#57 ✓resolved
Silex

Don't put conditions in where clause

Reported by Silex | February 27th, 2009 @ 05:39 AM

Hi,

First, what I'm using:


>> Searchlogic::Version::STRING
=> "1.6.4"
?> `mysql --version`
=> "mysql  Ver 14.14 Distrib 5.1.29-rc, for apple-darwin9.4.0 (i386) using readline 5.1\n"

And my problem follows:


>> Resident.count(:all, :conditions => { :tags => { :name_ne => 'qweasd' }})
=> 134
>> Resident.count(:all)
=> 140

But the problem is that there's no Resident at all that has a tag 'qweasd'. The difference in count is because some residents have no tags at all and the way you construct the SQL forces left joins to become inner joins.

The following code:


Resident.count(:all, :conditions => { :tags => { :name_ne => 'qweasd' }})

Creates the following SQL:


SELECT count(*) AS count_all FROM `residents` 
LEFT OUTER JOIN `taggings` ON (`residents`.`id` = `taggings`.`taggable_id` AND `taggings`.`taggable_type` = 'Resident') 
LEFT OUTER JOIN `tags` ON (`tags`.`id` = `taggings`.`tag_id`)
WHERE (`tags`.`name` != 'qweasd')

Putting the condition in the where clause forces the left outer join to be an inner join, thus NOT returning all the residents.

If I change the query to be:


SELECT count(*) AS count_all FROM `residents` 
LEFT OUTER JOIN `taggings` ON (`residents`.`id` = `taggings`.`taggable_id` AND `taggings`.`taggable_type` = 'Resident') 
LEFT OUTER JOIN `tags` ON (`tags`.`id` = `taggings`.`tag_id`)
AND (`tags`.`name` != 'qweasd')

There it works as intended and returns all the residents!
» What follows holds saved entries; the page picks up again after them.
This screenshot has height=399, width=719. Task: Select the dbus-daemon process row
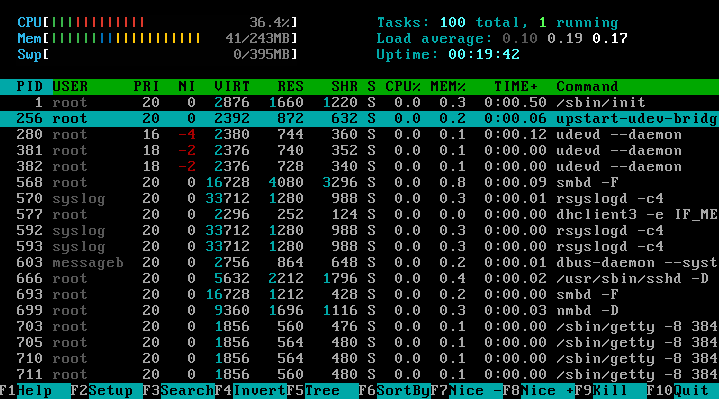(360, 262)
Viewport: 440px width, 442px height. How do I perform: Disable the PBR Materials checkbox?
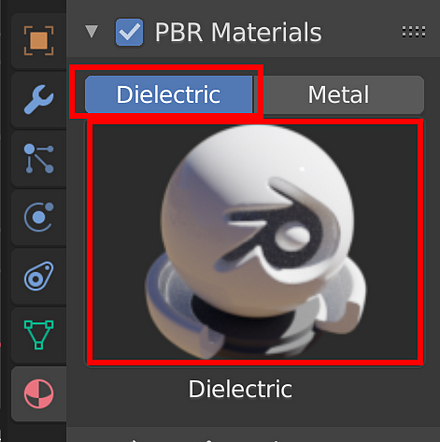click(x=129, y=32)
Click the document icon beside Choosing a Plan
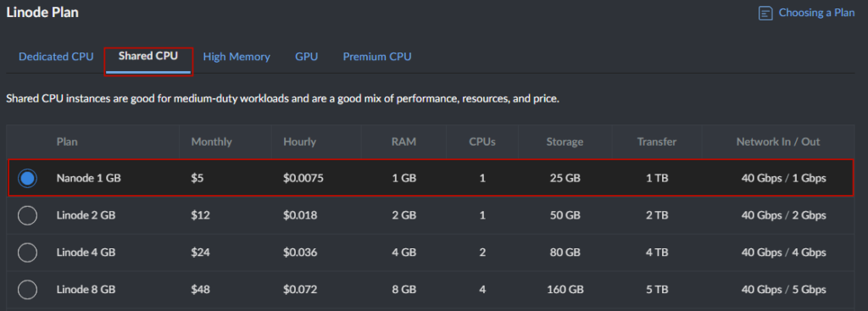This screenshot has width=868, height=311. (x=765, y=14)
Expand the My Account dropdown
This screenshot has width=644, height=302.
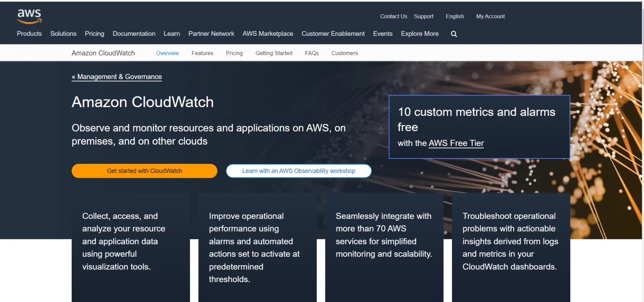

I only moved the conditions into the join conditions.

Thanks

Comments and changes to this ticket

  • Silex

    Silex February 27th, 2009 @ 09:27 AM

    Hum wait, actually seems the AND clause is simply ignored. I'm not too sure what is happening now...

  • Silex

    Silex February 27th, 2009 @ 10:01 AM

    Okay I found it, it's because tags.name resolves to NULL when a resident has no tags (because of the left join), and NULL != 'qweasd' resolves to false...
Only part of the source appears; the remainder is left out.